• **L'exercice**
Pouvez-vous réécrire en liste JSON de chaînes, à raison d'une chaîne par ligne et sans les lignes vides, uniquement le matériel qui commence à la ligne contenant « Image resolution: width=640 » et se poursuit jusqu'à la ligne contenant « Task: Select the Eyedropper tool », ces deux lignes comprises ?

• **Matériel de l'exercice**
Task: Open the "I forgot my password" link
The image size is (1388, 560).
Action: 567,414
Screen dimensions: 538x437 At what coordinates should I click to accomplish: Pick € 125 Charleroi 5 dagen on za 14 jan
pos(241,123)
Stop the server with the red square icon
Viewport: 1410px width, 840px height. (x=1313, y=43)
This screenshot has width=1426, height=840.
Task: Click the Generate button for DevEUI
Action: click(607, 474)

...

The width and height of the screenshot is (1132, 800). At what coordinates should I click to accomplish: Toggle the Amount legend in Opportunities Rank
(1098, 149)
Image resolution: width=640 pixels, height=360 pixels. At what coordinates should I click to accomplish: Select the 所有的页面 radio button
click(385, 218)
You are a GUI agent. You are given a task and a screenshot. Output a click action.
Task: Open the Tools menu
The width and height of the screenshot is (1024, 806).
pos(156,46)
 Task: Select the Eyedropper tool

...

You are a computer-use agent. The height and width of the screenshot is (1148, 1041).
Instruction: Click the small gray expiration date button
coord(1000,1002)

• **Résultat obtenu**
[
  "Image resolution: width=640 pixels, height=360 pixels. At what coordinates should I click to accomplish: Select the 所有的页面 radio button",
  "click(385, 218)",
  "You are a GUI agent. You are given a task and a screenshot. Output a click action.",
  "Task: Open the Tools menu",
  "The width and height of the screenshot is (1024, 806).",
  "pos(156,46)",
  " Task: Select the Eyedropper tool"
]